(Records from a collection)
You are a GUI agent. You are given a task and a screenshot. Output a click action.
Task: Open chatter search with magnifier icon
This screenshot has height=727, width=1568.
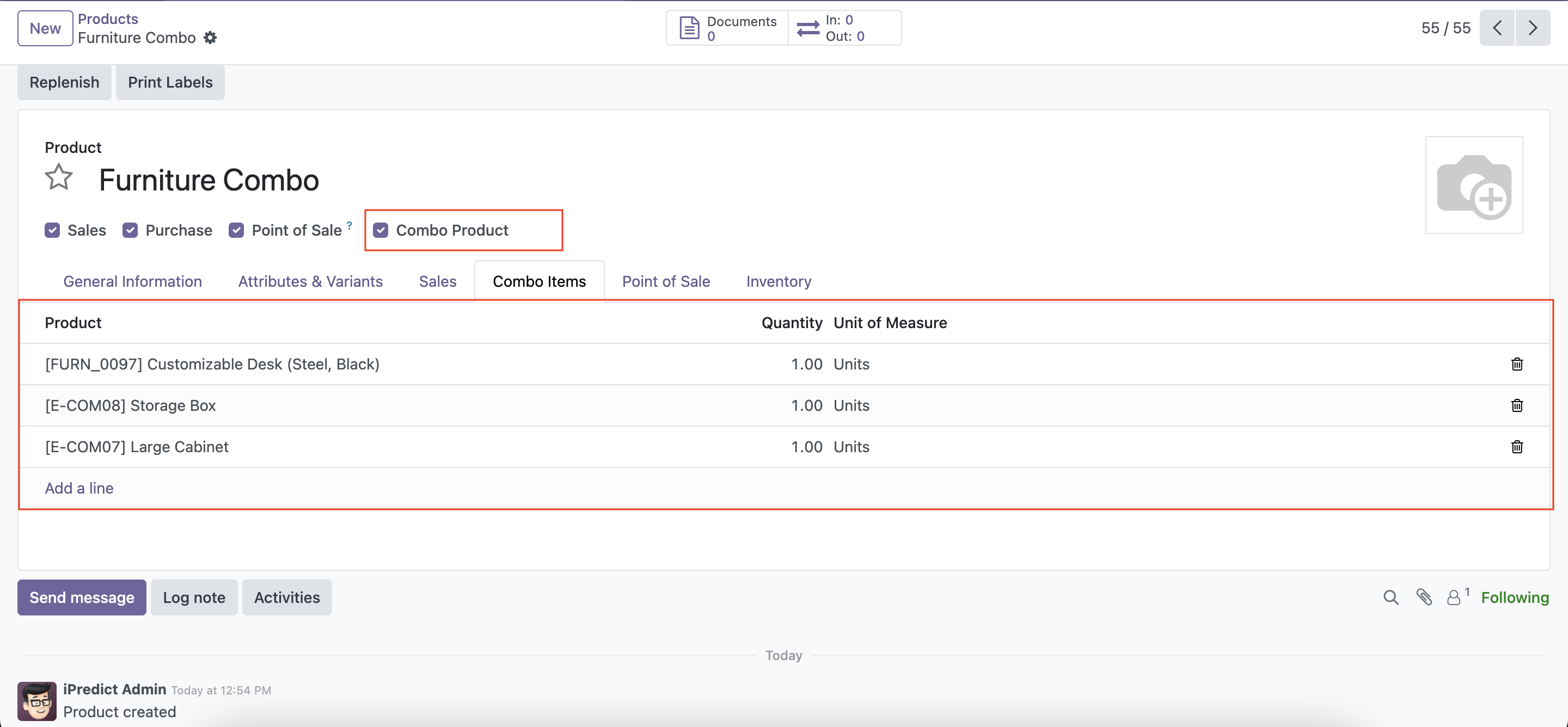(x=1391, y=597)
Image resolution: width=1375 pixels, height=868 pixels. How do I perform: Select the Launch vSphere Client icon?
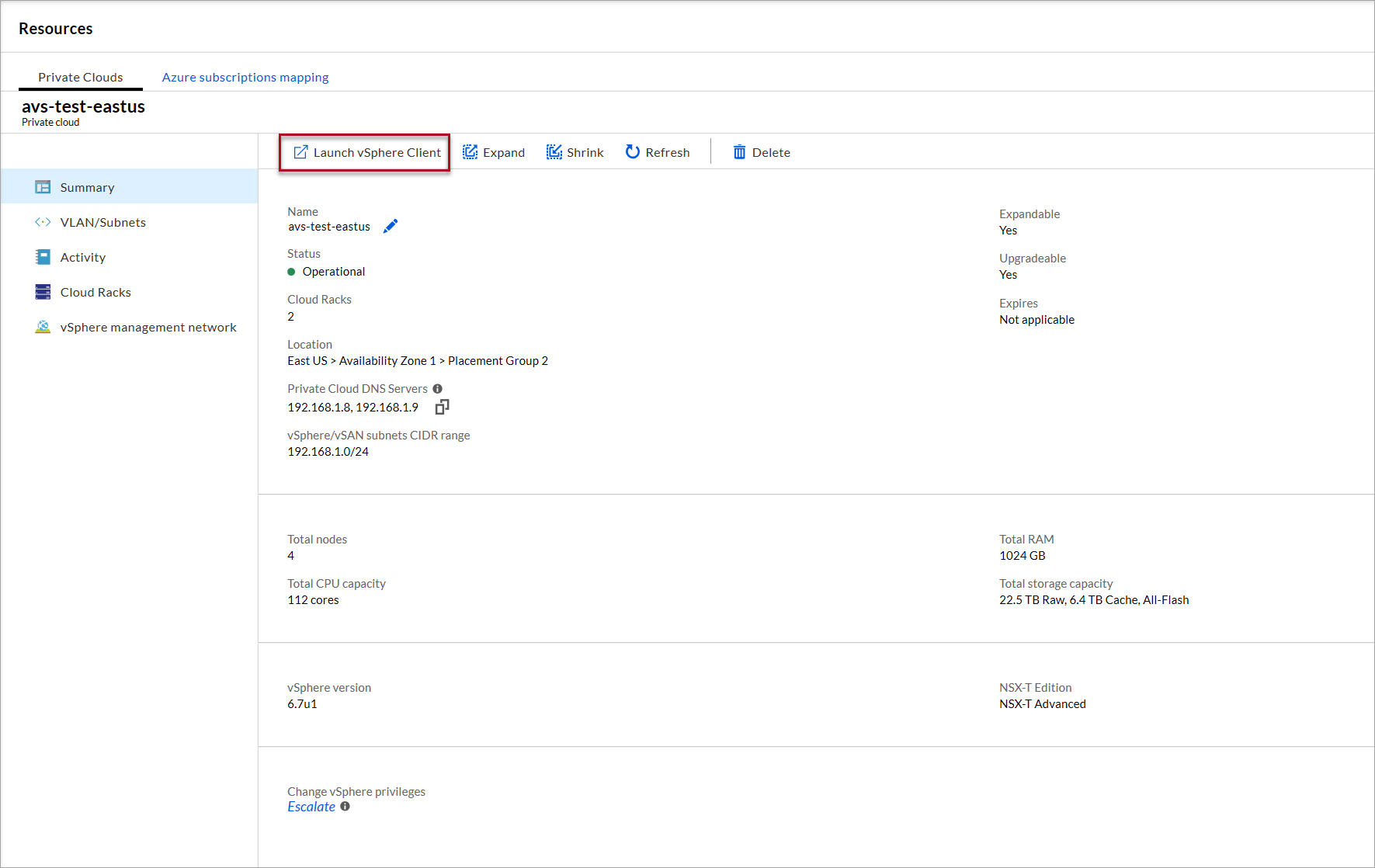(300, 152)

_Exercise aim_. Above are the records; print them all exactly and keep the pictures out.

_The answer_.
You are a GUI agent. You are given a task and a screenshot. Output a click action.
Task: Open chatter search with magnifier icon
This screenshot has height=727, width=1568.
(x=1391, y=597)
Image resolution: width=1375 pixels, height=868 pixels. How do I perform: Select the Launch vSphere Client icon?
(300, 152)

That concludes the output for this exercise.